A Fire Has Been Arranged (1935)    0 Stars


A Fire Has Been Arranged (1935)

Director: Leslie S. Hiscott

Cast: Chesney Allen, The Buddy Bradley Rhythm Girls, Bud Flanagan

Synopsis: A pair of friends rob a jewelry shop and bury their loot in a country field  only to find, after serving ten years in prison, that a large department store has been built on the site of their hiding place.




A Fire Has Been Arranged is a fine example of that archetypal ‘relic from a bygone age’, which remains surprisingly solid while containing little to get excited about. Featuring the old-time music hall duo of Flanagan and Allen (ask your grandparents), this effort is easily the equal of, say, any of the mid-to-late Carry On flicks (albeit minus the saucy jokes). It’s difficult to find a present-day equivalent to these two because their kind of act died sometime in the early eighties, when the standard of British comedy had fallen to the woeful depths of the likes of the dire Cannon and Ball or Little and Large. In fact, so outdated is Flanagan and Allen’s brand of comedy that they were lampooned with wicked accuracy by Paul Whitehouse et al on The Fast Show.

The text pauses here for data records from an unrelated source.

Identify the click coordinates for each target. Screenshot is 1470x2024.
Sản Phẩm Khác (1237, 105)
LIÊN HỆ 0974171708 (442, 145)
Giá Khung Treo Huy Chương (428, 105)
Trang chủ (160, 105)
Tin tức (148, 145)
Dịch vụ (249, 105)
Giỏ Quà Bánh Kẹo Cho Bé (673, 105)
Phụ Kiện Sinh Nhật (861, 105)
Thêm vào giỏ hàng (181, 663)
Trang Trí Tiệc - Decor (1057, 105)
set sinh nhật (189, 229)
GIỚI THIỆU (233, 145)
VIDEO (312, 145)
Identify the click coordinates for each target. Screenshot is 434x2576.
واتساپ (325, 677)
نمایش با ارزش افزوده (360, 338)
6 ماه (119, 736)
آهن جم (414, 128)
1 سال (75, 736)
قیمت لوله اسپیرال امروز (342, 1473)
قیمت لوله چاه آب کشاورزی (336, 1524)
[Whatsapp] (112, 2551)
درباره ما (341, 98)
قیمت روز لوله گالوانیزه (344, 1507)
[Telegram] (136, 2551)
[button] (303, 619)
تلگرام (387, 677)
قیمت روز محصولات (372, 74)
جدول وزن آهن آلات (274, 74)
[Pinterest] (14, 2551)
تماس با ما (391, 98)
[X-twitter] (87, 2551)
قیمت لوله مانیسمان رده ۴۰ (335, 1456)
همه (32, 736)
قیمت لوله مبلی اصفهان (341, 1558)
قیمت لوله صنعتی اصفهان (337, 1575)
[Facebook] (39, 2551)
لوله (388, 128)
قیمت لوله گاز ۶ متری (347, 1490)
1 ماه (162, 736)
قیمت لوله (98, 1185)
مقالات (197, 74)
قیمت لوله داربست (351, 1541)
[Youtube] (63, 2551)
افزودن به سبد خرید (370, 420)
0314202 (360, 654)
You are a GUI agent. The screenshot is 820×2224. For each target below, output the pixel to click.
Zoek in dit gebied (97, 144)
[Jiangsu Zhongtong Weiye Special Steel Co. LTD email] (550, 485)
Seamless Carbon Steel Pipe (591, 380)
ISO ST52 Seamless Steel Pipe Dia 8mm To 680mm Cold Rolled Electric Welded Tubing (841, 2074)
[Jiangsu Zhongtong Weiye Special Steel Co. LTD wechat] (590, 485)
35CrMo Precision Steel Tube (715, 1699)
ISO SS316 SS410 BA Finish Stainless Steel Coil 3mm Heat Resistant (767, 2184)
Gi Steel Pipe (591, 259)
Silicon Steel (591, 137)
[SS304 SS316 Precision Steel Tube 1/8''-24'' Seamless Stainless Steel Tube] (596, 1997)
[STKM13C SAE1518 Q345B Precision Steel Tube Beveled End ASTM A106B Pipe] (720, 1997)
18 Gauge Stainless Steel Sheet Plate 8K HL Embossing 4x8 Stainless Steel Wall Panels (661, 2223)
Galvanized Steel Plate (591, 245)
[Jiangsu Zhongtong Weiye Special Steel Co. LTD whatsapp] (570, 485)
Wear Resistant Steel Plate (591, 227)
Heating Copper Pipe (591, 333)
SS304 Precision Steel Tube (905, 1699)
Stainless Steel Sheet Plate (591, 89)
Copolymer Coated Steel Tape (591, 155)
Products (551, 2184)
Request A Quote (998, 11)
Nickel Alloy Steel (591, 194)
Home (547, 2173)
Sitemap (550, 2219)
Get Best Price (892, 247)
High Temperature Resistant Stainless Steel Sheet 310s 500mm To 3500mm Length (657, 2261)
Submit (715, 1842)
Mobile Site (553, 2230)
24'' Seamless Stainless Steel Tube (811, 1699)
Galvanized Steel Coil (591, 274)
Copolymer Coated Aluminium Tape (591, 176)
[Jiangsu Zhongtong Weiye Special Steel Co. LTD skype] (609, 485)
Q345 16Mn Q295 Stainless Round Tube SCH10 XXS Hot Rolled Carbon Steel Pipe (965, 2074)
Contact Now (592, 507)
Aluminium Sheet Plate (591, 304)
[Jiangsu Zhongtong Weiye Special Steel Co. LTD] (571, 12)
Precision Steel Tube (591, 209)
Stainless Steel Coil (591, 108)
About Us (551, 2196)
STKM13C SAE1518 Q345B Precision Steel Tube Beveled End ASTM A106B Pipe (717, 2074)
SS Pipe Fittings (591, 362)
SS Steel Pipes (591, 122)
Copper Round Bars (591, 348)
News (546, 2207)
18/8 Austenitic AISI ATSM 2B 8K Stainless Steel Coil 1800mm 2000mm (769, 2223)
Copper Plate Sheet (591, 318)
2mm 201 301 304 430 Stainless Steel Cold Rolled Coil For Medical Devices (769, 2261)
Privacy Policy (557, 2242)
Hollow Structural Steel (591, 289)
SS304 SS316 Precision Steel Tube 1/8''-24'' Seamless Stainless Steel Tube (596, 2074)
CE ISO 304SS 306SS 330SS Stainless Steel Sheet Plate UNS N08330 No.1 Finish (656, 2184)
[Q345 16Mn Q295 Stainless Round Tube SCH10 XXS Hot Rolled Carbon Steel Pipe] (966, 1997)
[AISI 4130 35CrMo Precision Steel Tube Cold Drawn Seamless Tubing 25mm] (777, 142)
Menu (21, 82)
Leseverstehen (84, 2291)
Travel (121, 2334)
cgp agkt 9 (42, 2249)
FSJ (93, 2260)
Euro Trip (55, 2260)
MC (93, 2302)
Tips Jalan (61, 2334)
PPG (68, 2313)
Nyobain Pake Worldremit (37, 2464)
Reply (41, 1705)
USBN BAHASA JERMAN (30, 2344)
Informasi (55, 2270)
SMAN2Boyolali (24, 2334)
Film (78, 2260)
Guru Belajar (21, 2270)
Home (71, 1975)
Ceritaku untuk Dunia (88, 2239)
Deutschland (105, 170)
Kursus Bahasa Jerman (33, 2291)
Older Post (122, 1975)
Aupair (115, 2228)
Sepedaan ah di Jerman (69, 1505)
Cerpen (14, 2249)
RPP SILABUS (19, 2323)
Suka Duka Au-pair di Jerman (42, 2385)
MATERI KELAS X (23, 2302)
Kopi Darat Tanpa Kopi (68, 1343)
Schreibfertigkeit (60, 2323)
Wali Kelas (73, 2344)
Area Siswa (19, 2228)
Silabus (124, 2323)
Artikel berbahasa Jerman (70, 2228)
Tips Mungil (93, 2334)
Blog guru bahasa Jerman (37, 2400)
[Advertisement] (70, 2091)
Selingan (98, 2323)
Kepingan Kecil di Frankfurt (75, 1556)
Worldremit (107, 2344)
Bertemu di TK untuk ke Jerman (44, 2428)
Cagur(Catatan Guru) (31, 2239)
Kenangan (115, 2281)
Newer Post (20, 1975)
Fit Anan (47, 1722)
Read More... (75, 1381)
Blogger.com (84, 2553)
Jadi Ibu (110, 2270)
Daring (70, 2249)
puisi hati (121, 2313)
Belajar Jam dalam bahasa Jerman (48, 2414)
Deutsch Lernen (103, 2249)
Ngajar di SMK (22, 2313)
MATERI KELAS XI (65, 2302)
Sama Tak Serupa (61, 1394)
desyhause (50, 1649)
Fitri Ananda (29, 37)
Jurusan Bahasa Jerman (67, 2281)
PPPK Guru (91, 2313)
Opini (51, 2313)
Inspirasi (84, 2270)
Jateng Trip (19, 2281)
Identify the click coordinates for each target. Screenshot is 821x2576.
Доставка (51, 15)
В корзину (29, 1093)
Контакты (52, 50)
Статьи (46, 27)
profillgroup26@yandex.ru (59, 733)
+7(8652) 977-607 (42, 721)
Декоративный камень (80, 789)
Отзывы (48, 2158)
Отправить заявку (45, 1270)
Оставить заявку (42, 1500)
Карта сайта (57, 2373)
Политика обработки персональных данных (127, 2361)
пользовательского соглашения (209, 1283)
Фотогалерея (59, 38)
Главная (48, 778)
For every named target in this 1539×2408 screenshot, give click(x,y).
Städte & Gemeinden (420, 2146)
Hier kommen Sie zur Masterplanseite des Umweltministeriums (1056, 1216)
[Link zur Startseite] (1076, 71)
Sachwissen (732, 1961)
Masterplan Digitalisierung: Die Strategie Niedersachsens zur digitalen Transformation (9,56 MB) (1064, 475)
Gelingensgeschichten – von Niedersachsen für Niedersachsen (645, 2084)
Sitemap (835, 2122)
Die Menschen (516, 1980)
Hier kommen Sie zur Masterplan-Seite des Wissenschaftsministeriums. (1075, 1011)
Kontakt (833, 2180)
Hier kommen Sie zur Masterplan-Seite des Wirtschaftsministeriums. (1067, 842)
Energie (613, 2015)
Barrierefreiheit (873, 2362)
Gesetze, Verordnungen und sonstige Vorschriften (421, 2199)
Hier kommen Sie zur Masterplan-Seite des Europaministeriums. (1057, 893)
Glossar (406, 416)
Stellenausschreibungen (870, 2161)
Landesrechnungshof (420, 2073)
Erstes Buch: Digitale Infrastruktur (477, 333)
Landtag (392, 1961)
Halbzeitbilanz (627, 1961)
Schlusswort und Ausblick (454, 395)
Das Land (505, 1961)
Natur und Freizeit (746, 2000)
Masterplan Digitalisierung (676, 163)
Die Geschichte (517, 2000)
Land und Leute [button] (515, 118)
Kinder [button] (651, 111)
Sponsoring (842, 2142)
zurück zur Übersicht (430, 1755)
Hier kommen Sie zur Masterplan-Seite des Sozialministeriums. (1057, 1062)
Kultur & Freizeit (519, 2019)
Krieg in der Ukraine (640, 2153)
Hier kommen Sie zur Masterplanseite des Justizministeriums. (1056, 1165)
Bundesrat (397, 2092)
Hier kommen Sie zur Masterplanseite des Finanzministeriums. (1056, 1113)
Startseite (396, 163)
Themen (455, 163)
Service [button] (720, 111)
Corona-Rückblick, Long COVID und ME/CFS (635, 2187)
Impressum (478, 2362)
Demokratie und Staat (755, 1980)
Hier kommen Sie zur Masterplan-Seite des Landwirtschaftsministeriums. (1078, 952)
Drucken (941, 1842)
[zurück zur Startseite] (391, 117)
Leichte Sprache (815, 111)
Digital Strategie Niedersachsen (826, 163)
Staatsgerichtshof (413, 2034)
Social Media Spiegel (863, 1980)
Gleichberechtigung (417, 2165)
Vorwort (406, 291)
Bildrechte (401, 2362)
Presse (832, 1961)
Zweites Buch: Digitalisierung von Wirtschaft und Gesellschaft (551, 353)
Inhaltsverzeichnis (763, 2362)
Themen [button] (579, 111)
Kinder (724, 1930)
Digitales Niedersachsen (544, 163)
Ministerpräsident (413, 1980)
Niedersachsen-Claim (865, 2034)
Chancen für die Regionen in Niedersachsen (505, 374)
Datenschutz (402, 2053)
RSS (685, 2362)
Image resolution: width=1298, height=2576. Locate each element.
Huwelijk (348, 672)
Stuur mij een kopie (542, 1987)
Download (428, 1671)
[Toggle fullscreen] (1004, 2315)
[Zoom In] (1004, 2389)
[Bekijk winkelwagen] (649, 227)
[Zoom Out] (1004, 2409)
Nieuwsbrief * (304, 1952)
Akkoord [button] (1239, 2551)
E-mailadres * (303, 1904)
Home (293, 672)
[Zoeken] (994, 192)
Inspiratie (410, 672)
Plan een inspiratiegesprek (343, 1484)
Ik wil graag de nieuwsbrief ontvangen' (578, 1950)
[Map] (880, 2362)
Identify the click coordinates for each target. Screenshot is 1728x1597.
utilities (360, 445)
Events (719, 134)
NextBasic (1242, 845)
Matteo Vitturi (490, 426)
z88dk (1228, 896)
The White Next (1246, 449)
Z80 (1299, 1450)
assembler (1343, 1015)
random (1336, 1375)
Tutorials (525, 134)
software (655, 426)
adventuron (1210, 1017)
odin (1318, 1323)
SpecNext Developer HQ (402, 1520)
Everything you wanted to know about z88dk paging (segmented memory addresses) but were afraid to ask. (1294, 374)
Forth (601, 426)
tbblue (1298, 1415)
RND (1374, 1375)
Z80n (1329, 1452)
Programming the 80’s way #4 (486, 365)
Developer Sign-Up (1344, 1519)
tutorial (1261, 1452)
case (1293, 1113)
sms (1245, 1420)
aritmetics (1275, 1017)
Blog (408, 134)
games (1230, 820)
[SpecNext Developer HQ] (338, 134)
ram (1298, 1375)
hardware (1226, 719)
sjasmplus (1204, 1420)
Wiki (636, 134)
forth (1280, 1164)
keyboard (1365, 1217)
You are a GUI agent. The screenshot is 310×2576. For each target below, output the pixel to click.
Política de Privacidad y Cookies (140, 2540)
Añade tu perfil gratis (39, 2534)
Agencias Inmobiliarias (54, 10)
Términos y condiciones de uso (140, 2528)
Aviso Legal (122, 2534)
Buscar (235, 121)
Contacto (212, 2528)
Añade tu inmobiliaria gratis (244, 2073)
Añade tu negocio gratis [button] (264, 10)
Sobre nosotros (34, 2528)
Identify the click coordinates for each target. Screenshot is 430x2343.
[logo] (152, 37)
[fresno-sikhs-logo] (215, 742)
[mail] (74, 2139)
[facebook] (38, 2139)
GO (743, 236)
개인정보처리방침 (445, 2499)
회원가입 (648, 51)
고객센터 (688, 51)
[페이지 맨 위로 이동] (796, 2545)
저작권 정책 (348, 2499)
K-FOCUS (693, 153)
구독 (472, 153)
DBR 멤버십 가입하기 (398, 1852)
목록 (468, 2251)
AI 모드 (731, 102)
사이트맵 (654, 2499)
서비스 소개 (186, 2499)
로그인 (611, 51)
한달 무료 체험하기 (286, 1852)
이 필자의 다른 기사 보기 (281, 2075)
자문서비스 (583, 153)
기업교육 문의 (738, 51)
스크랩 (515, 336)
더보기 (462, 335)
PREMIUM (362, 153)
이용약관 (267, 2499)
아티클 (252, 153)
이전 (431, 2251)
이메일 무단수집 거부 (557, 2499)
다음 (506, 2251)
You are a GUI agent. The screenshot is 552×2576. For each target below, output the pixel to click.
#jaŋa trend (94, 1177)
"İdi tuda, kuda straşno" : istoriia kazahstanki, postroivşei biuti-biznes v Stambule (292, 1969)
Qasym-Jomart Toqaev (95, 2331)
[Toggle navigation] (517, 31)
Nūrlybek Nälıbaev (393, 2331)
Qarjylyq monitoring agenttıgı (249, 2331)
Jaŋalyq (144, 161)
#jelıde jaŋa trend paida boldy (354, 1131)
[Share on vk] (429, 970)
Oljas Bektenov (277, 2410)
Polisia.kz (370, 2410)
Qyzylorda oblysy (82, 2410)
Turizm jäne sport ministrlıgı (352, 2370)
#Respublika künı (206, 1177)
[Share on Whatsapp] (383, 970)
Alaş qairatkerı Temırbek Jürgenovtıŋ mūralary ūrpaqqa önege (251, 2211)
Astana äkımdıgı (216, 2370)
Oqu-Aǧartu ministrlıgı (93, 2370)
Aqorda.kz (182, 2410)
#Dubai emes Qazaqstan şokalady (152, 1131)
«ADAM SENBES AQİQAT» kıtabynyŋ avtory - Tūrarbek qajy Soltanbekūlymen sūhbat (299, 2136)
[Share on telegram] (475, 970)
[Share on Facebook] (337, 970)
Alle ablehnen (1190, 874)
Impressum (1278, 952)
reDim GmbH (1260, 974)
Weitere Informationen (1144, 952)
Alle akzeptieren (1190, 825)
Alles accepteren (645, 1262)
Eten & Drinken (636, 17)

The story revolves around a trio of hapless villains (Flanagan and Allen, and sidekick Robb Wilton) who bury the swag from the robbery of a jewellery store in a field only to find, after serving ten years for the crime, that a department store now sits on the site. The store, which trades under the dubious name of Shuffle & Cutte is in dire financial straits however (although it’s difficult to see why considering the skimpy outfits of the shopgirls who, bizarrely, also double as the store’s fire-fighters and co-ordinated dancers), thanks to the financial shenanigans of its owners (C. Denier Warren and a young Alastair Sim), and the trio are soon involved in an arson plot and insurance scam.

If the plot sounds old hat, that’s because it is, but in 1935 it was probably quite fresh, as, no doubt, were many of the duo’s routines. Although they often sound as if they are rehashing skits they have performed a thousand times on stage, there are still laughs to be gained. Some of their routines — such as the ‘hole’ piece early on, border on the surreal while the ‘one, too’ routine while similar to Abbott & Costello’s famous ‘Who’s on first’ act, precedes it by a good three or four years (on screen at least). A clever third set-piece, in which the duo craftily gain themselves free drinks while entertaining bar-staff with a trick involving a one-pound note (again, ask your grandparents) was still being performed in the bars of London by comic magician Paul Zenon more than sixty-five years after this film was made.

It’s interesting to consider that, given that all the villains in this film get off scot-free — and even prosper — this film could never have been made in the States at the time. But then, it’s highly probable that our friends across the water really wouldn’t have known what to make of a pair such as this anyway.